Evolutionary Conservation
Check, as determined by ConSurfDB. You may read the explanation of the method and the full data available from ConSurf.
Publication Abstract from PubMed
Abalone sperm lysin is a 16 kDa acrosomal protein used by sperm to create a hole in the egg vitelline envelope. Lysins from seven California abalone exhibit species-specificity in binding to their egg receptor, and range in sequence identity from 63 % to 90 %. The crystal structure of the sperm lysin dimer from Haliotis fulgens (green abalone) has been determined to 1.71 A by multiple isomorphous replacement. Comparisons with the structure of the lysin dimer from Haliotis rufescens (red abalone) reveal a similar overall fold and conservation of features contributing to lysin's amphipathic character. The two structures do, however, exhibit differences in surface residues and electrostatics.

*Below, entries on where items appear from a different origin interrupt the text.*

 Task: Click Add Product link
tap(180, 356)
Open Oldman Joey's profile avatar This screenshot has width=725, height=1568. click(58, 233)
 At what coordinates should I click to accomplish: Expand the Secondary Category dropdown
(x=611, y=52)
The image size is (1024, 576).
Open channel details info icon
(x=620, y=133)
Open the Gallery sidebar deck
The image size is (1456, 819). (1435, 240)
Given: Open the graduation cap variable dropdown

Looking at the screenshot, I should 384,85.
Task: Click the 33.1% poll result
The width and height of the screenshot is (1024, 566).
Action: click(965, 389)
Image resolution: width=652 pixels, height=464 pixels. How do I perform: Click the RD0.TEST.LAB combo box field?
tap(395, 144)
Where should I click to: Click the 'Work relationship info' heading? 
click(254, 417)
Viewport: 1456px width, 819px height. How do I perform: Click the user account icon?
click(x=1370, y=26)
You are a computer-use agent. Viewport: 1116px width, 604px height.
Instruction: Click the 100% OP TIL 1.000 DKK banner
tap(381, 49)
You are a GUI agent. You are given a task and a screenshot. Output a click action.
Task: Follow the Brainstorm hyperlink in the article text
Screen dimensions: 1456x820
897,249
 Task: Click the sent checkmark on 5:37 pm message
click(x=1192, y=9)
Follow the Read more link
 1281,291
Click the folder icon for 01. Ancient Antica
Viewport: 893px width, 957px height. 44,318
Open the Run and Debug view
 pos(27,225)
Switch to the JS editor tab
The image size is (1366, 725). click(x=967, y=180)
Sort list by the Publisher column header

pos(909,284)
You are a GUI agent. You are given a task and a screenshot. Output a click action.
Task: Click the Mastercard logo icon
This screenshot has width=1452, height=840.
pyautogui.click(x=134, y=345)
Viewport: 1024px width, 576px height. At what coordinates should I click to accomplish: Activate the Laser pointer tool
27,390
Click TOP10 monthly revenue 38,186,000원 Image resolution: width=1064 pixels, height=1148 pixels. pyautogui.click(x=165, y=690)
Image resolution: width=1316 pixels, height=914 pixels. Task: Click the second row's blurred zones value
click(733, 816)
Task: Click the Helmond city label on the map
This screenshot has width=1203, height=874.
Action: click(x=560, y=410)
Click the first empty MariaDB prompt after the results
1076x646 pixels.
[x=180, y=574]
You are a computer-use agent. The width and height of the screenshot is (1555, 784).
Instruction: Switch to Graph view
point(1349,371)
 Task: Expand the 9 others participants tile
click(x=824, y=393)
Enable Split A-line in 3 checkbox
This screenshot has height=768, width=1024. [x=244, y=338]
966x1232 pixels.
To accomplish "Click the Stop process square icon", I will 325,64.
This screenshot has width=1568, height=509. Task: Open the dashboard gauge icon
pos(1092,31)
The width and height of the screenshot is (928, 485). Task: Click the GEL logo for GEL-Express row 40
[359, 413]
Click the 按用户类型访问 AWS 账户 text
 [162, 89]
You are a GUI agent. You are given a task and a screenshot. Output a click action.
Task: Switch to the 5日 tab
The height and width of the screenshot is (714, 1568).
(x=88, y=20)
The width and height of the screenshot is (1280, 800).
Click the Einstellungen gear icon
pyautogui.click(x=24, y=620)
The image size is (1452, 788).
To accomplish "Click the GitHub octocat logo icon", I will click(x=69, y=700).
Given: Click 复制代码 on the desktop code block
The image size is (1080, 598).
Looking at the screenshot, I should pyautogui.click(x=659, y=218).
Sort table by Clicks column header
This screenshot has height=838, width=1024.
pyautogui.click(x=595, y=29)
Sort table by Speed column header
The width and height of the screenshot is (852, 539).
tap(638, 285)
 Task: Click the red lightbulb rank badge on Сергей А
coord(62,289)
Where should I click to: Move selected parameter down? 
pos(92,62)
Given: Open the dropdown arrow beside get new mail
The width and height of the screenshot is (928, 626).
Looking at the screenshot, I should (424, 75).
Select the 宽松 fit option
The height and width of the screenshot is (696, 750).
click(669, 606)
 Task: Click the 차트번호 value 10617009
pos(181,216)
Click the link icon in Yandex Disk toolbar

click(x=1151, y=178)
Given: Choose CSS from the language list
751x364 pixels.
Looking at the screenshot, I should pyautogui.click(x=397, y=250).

A large clustering of non-conserved surface residues around the waist and clefts of the dimer, and differences in charged residues around these regions, indicate areas of the molecule which may be involved in species-specific egg recognition.
The high resolution crystal structure of green abalone sperm lysin: implications for species-specific binding of the egg receptor.,Kresge N, Vacquier VD, Stout CD J Mol Biol. 2000 Mar 10;296(5):1225-34. PMID:10698629[1]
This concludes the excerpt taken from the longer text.